La compréhension du processus de création institutionnelle et le sens dans lequel il s’oriente se réalisent par l’identification des principaux types de pratiques mobilisés au cours du temps (Lawrence et Suddaby, 2006). Ces auteurs ont proposé des ensembles de pratiques différentes dans lesquels les acteurs mobilisent des actions visant la création de nouvelles institutions. Ils les ont synthétisées au

sein de trois principaux leviers: politique, normatif et cognitif. Pour cela, on parle de travail politique, travail normatif et travail cognitif.

Le premier levier, politique, comprend les pratiques de plaidoyer, de définition et de motivation. Ce levier renvoie au « travail politique par lequel les acteurs rétablissent les règles, les droits de propriété et les frontières qui encadrent l'accès aux ressources matérielles » (Lawrence et Suddaby, 2006 : 15). Ces pratiques politiques ont comme objectif la construction d’une légitimité vis-à-vis de l’extérieur (Ben Slimane et Leca, 2010), car lorsqu’émerge une institution, il nécessaire dans un premier temps que celle-ci soit connue auprès des parties prenantes, et, à la dernière étape du processus, tenue pour acquise par eux (Huault et Leca, 2009). Par exemple, les communiqués diffusés auprès du grand public et des pouvoirs publics sont un exemple d’actions qui visent à rendre un réseau légitime. Le travail politique englobe également les pratiques qui visent à doter l’organisation de ses propres règles de fonctionnement (Huault et Leca, 2009); par exemple, les actions liées à la structuration et la régulation des relations entre les membres d’un réseau interorganisationnel.

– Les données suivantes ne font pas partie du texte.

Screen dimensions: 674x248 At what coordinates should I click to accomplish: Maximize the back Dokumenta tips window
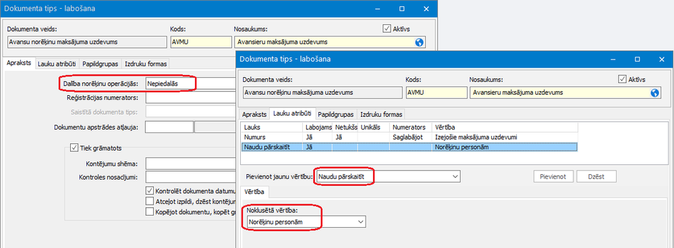click(x=402, y=9)
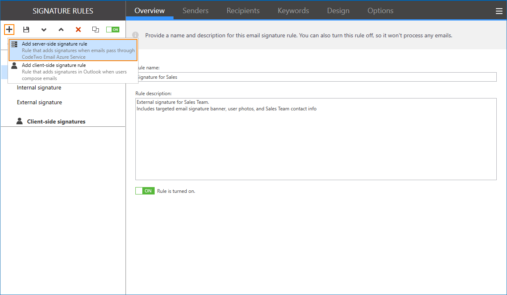507x295 pixels.
Task: Save the signature rule using floppy disk icon
Action: pyautogui.click(x=26, y=29)
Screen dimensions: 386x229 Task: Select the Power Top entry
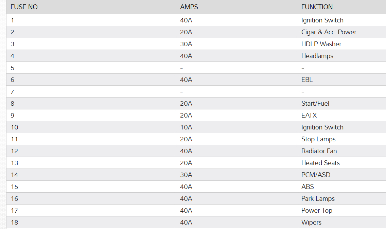point(317,211)
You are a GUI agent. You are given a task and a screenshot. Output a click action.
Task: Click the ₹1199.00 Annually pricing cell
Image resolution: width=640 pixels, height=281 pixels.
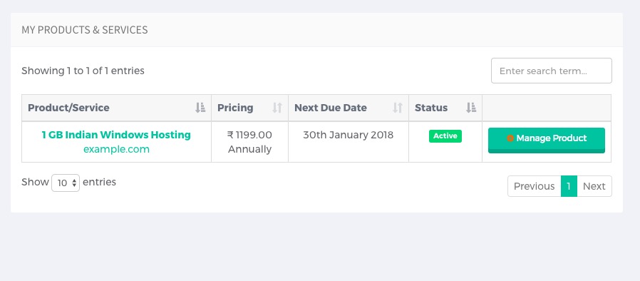tap(249, 142)
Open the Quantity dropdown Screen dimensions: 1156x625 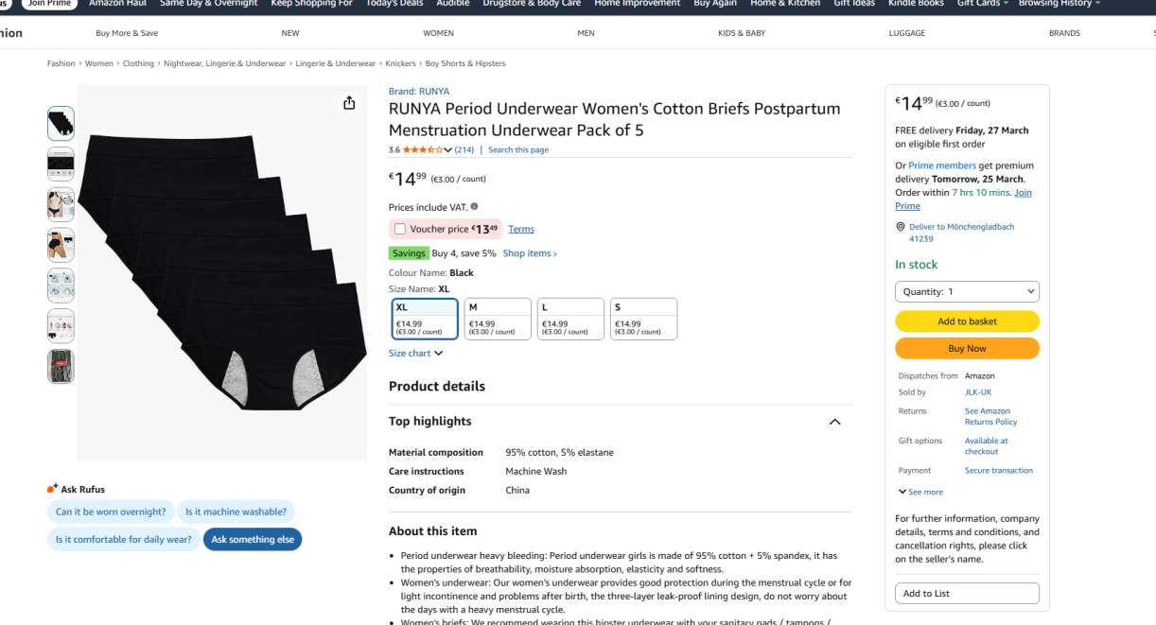pos(967,292)
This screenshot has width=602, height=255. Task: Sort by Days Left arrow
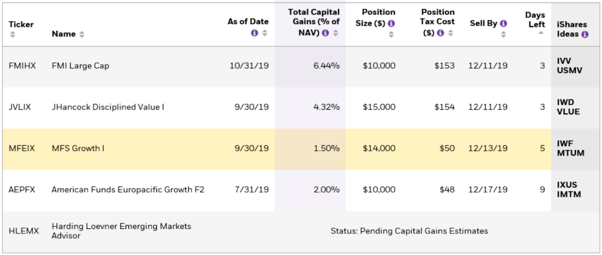[541, 33]
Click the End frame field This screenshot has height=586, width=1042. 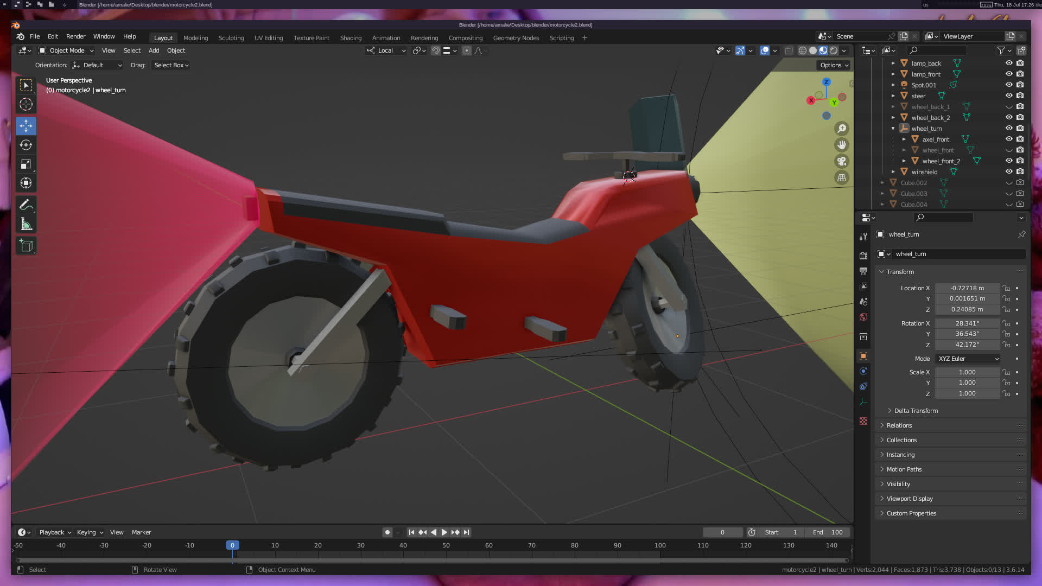(x=828, y=532)
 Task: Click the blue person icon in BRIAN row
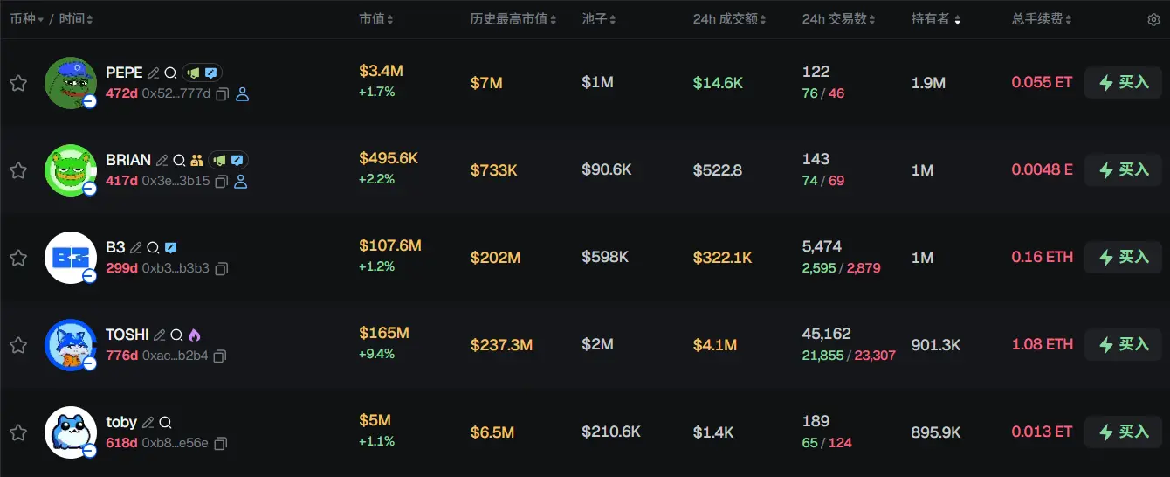[x=242, y=181]
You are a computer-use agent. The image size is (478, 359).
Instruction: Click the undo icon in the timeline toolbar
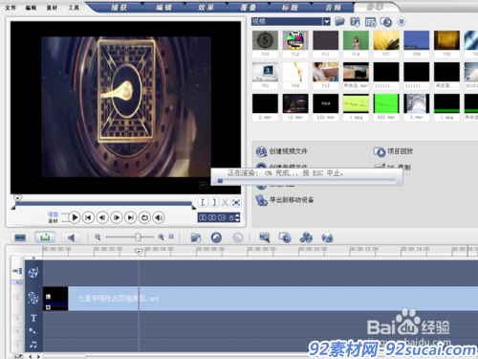(x=216, y=237)
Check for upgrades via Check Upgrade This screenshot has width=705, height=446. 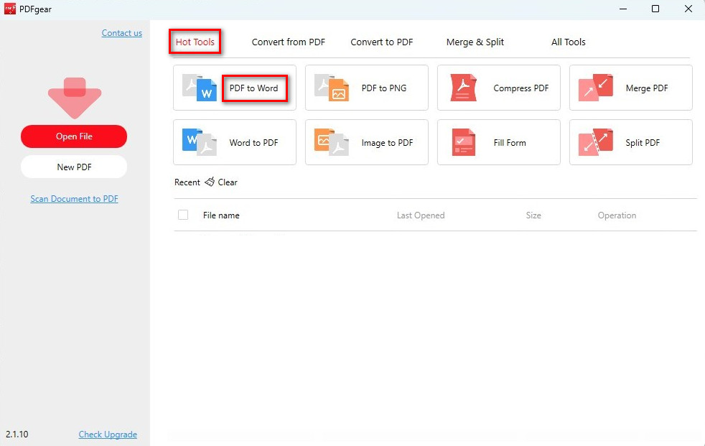click(x=108, y=435)
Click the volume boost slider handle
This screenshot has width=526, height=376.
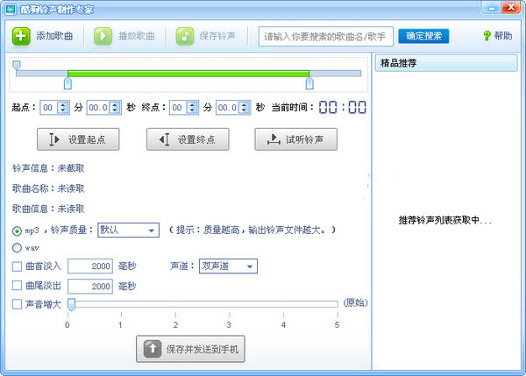coord(71,304)
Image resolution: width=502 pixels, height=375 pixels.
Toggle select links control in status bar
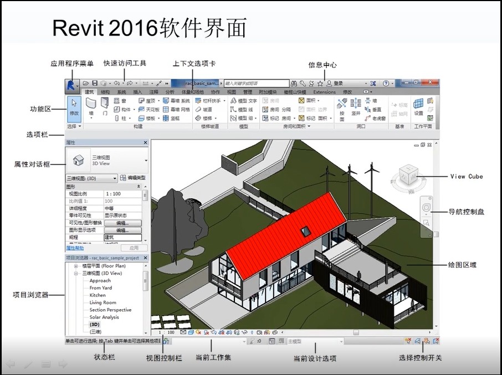click(408, 341)
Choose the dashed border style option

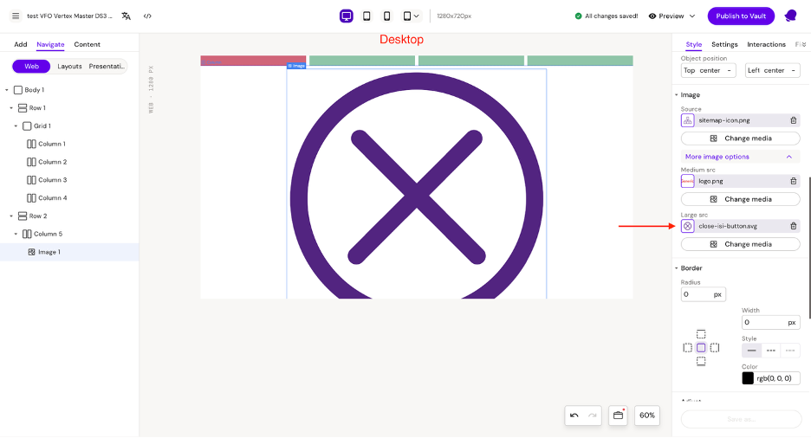point(770,351)
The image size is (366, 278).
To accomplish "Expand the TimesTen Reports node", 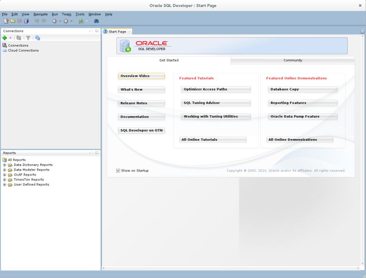I will tap(5, 180).
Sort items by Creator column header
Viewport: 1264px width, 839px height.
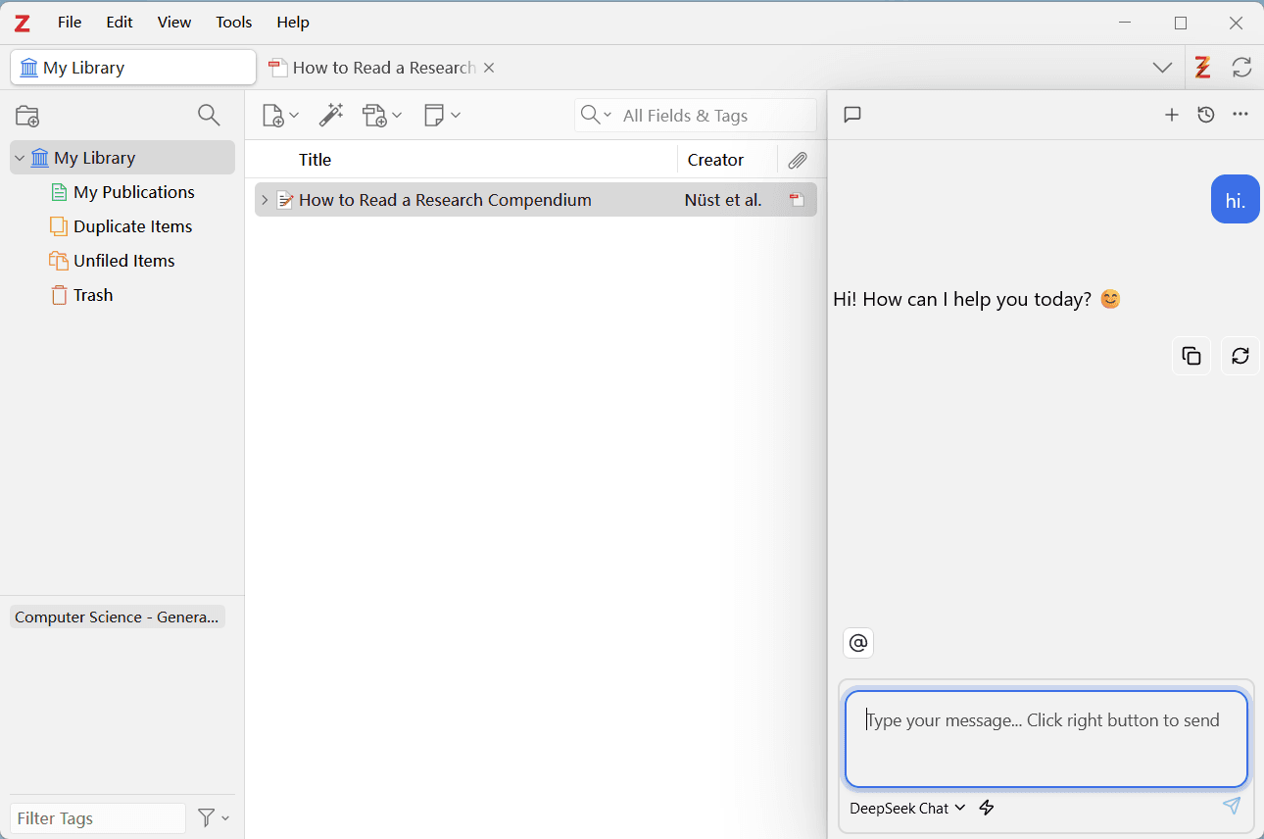pyautogui.click(x=715, y=160)
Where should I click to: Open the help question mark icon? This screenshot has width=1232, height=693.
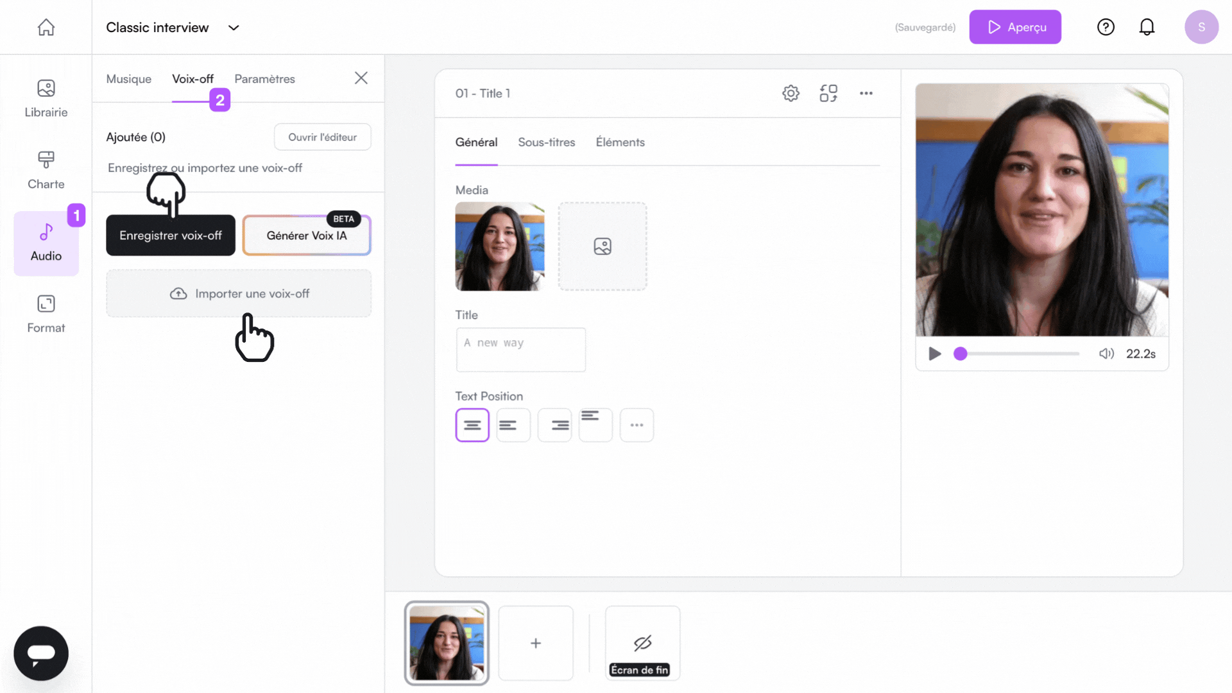(1106, 27)
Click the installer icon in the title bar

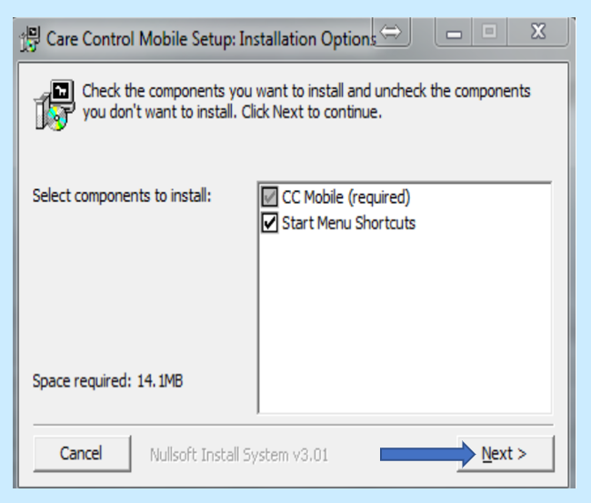tap(31, 40)

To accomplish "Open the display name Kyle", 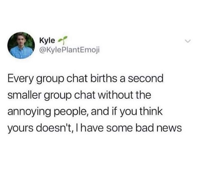I will [47, 40].
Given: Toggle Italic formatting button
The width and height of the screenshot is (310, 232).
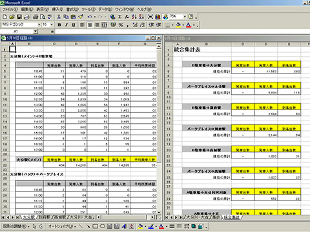Looking at the screenshot, I should (67, 25).

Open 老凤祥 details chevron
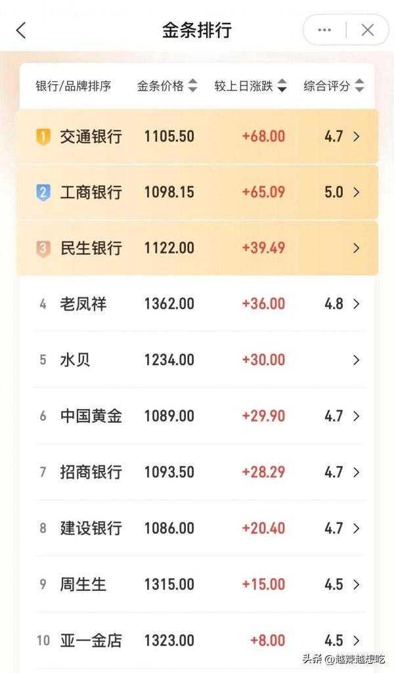click(357, 304)
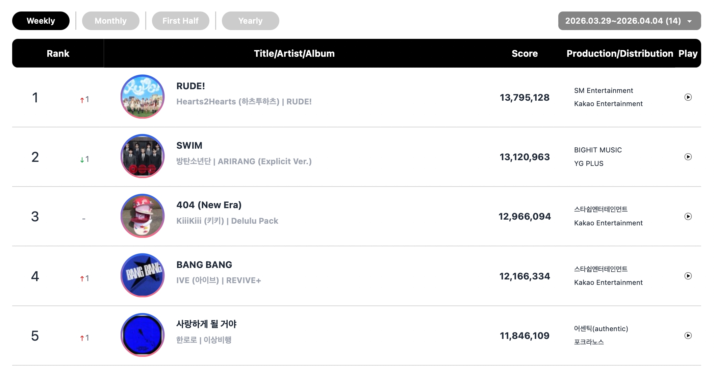Play the song RUDE!

pyautogui.click(x=688, y=97)
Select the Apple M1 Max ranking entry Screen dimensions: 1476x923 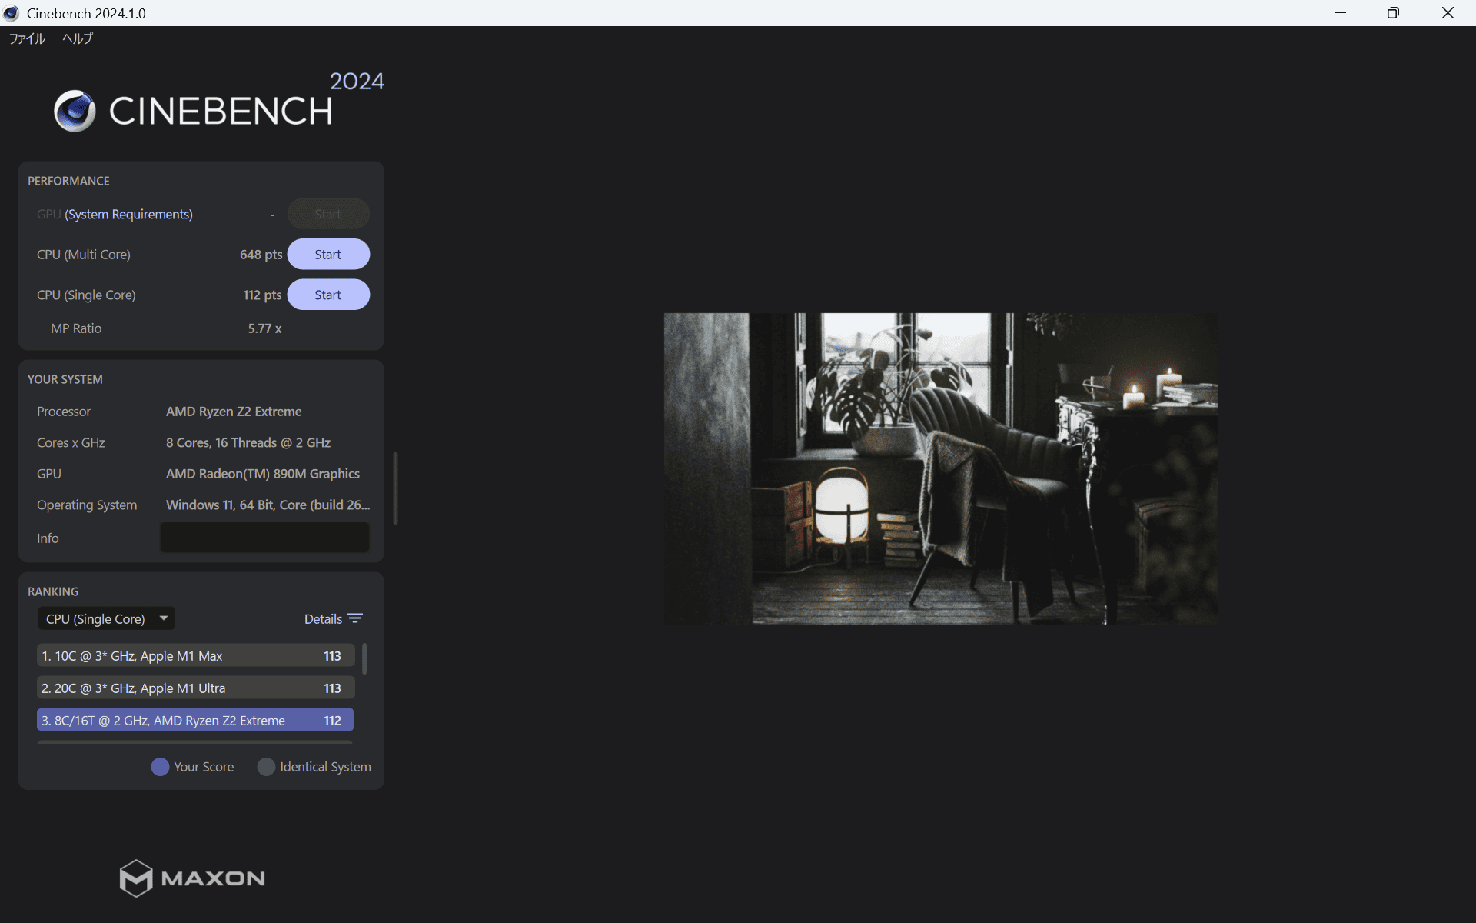pyautogui.click(x=195, y=655)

On peut voir que ces deux volets du travail politique peuvent être interdépendants, puisque la construction de la légitimité peut se faire aussi par la diffusion des règles et des principes qui orientent le fonctionnement du réseau.

Le deuxième levier, normatif, regroupe les actions par lesquelles les systèmes de croyances sont reconfigurés (la construction d’identités, changement de normes et formation de réseaux de relations). Enfin, le dernier levier, cognitif, regroupe les actions qui visent à faire le lien entre les nouvelles pratiques et les anciennes, à élaborer et théoriser les relations de cause à effet, et à former les acteurs (les éduquer). Évidemment, cette formation a comme but de fournir aux acteurs l’information, les connaissances et les compétences nécessaires pour s’approprier de l’institution.